Are there any integers n following property 1 that are composite?

[science_man_88]

Quote:

Originally Posted by carpetpool

Property 1:

Integers n such that all divisors p of 2^n-1 is of the form 2kn+1 and 8r+-1.

Are there any integers n following property 1 that are composite?

case 1:
if 2kn+1 = 8r+1 then 2kn=8r so kn=4r so there would have to be a factor of 4 in there

case 2:

if 2kn+1 = 8r-1 then 2kn+2 = 8r which when you factor out a 2 you get kn+1 = 4r so kn must be an odd number of form 4j+3 for j=r-1.


edit: and following the links at the bottom of the page you linked to earlier we get that n can't have any sophie germain factors as the mersennes of prime exponents dividing such a case would need the original k to have all the factors of n for it to be of form 2kn+1 for the new value n.

[Batalov]

Quote:

Originally Posted by carpetpool

Yes, thanks for the grammatical/wording improvements.

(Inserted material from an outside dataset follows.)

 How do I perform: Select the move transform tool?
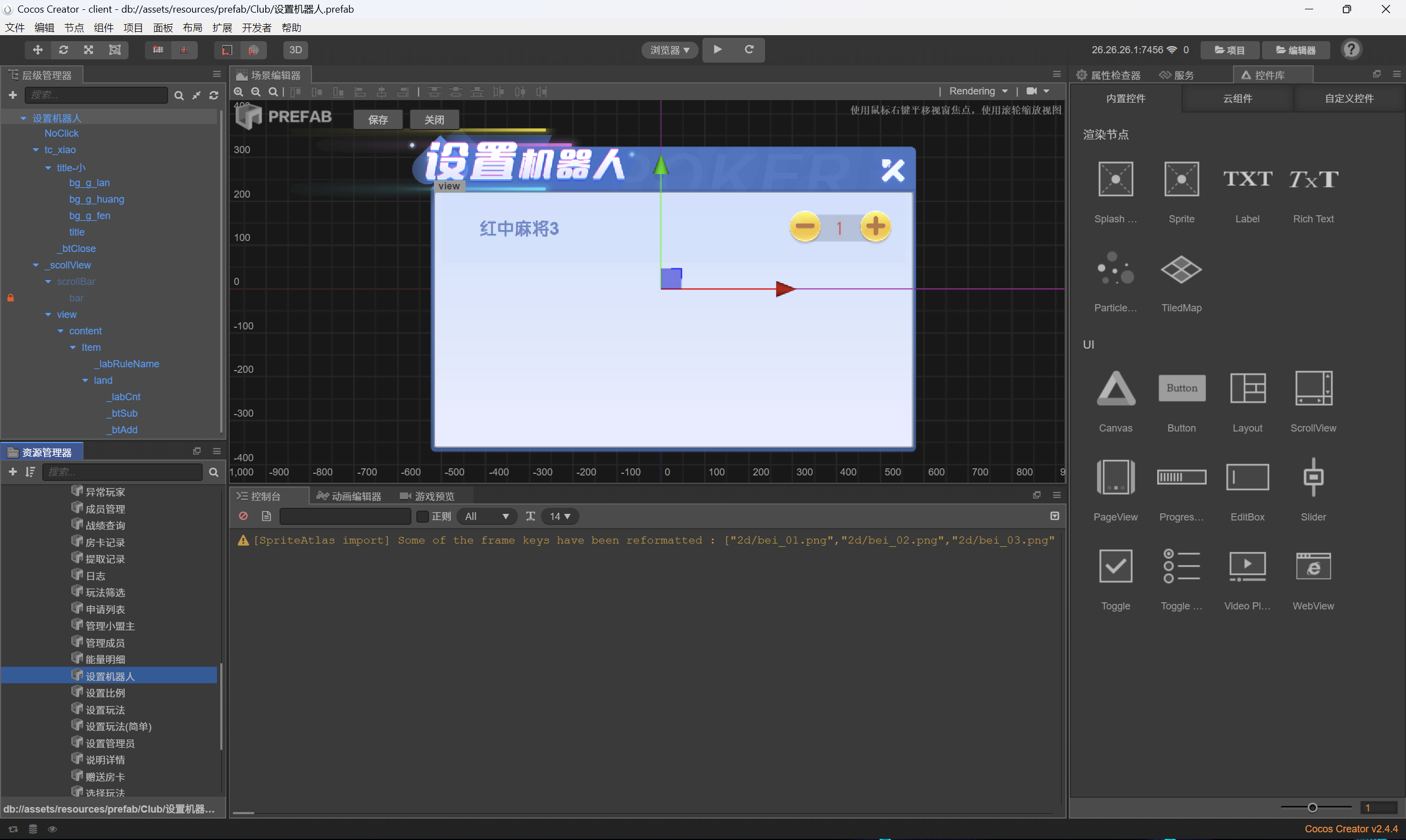click(37, 50)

A better way to put it:

Property 1:

Integers n such that all divisors p of 2^n-1 is of the form 2kn+1 and 8r+-1.

Are there any integers n following property 1 that are composite?

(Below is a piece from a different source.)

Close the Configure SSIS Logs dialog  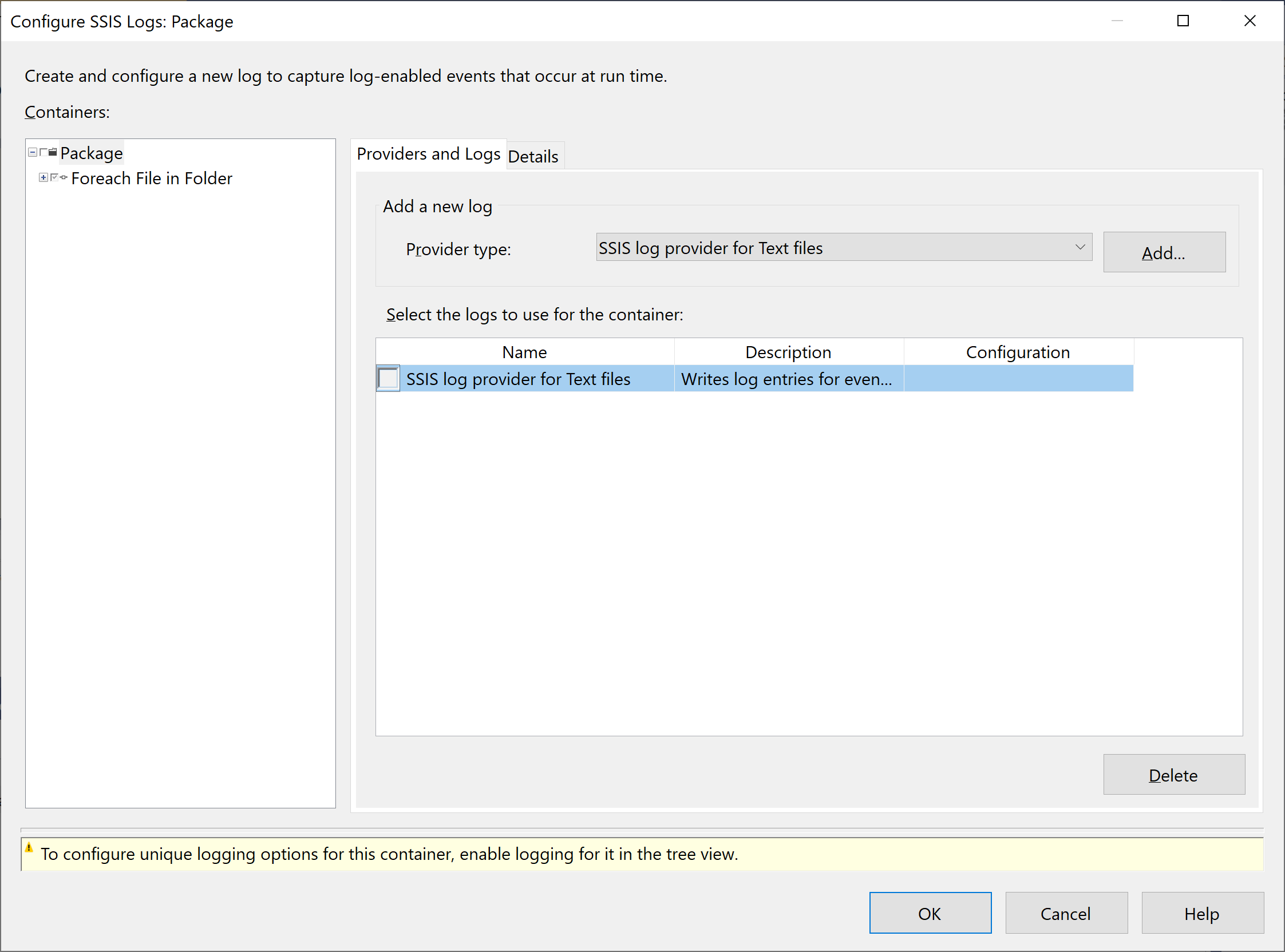tap(1250, 21)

No, there are not. Prove it!

But don't even think about suggesting that this is a primality test for n.
Because in order to prove that a tiny n is prime, you will have to factor 2^n-1 completely, then prove primality of prime factors ...which are much larger than n. (I.e. sell a car to buy a loaf of bread. Only you don't have a car, so you sell the house to buy a car, and so on.)

[axn]

The primitive part of Mersenne numbers will obey the property

[carpetpool]

Quote:

Originally Posted by Batalov

No, there are not. Prove it!

But don't even think about suggesting that this is a primality test for n.
Because in order to prove that a tiny n is prime, you will have to factor 2^n-1 completely, then prove primality of prime factors ...which are much larger than n. (I.e. sell a car to buy a loaf of bread. Only you don't have a car, so you sell the house to buy a car, and so on.)

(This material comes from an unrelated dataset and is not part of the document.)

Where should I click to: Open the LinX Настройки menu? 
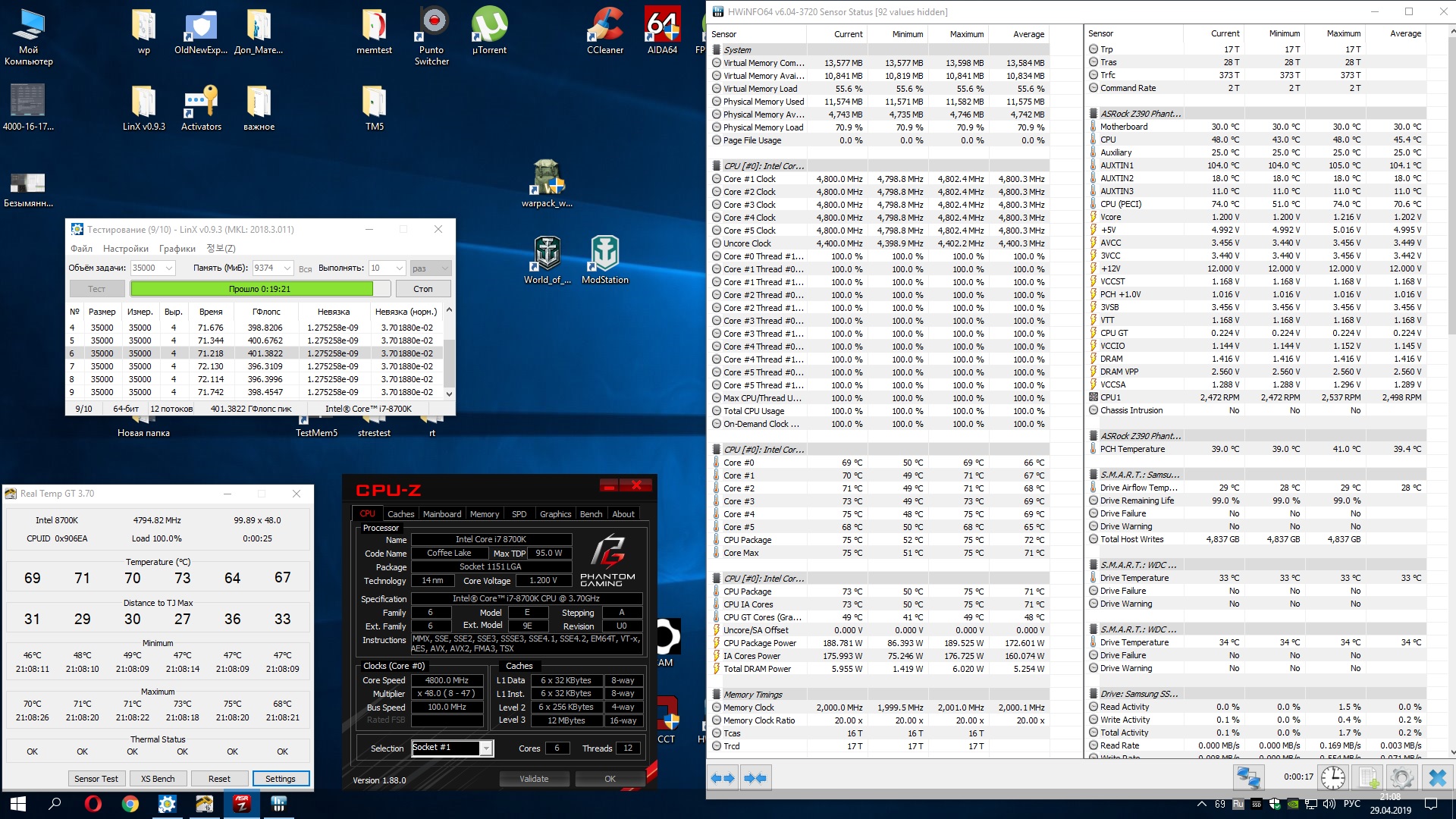[x=126, y=248]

I am not sure how to prove that there exist no composite integers n following Property 1 above, but it is extremely easy to show that composite n, if any won't be a multiple of (prime) k. Yes, it would require a complete factorization of 2^k-1 as you said. Take the gcd of (s-1, s_2-1..., s_n-1) for each divisor s_n dividing 2^k-1. If the result is of the form 2^x*k, then there exist no composite n such that k | n (again satisfying p. 1). Proof done.

To show that at least 1 composite k | n:

If some other odd prime factor y which is not k divides all s_n-1, and for all divisors v_n-1 of 2^y-1 the gcd of (v-1, v_2-1..., v_3-1) is of the form 2^x*y*k*z, then 2^(ky)-1 follows property 1 and ky is obviously composite so we are done with this case. Of course there are many more scenarios/case of a composite n occurring. These are a few basic ones.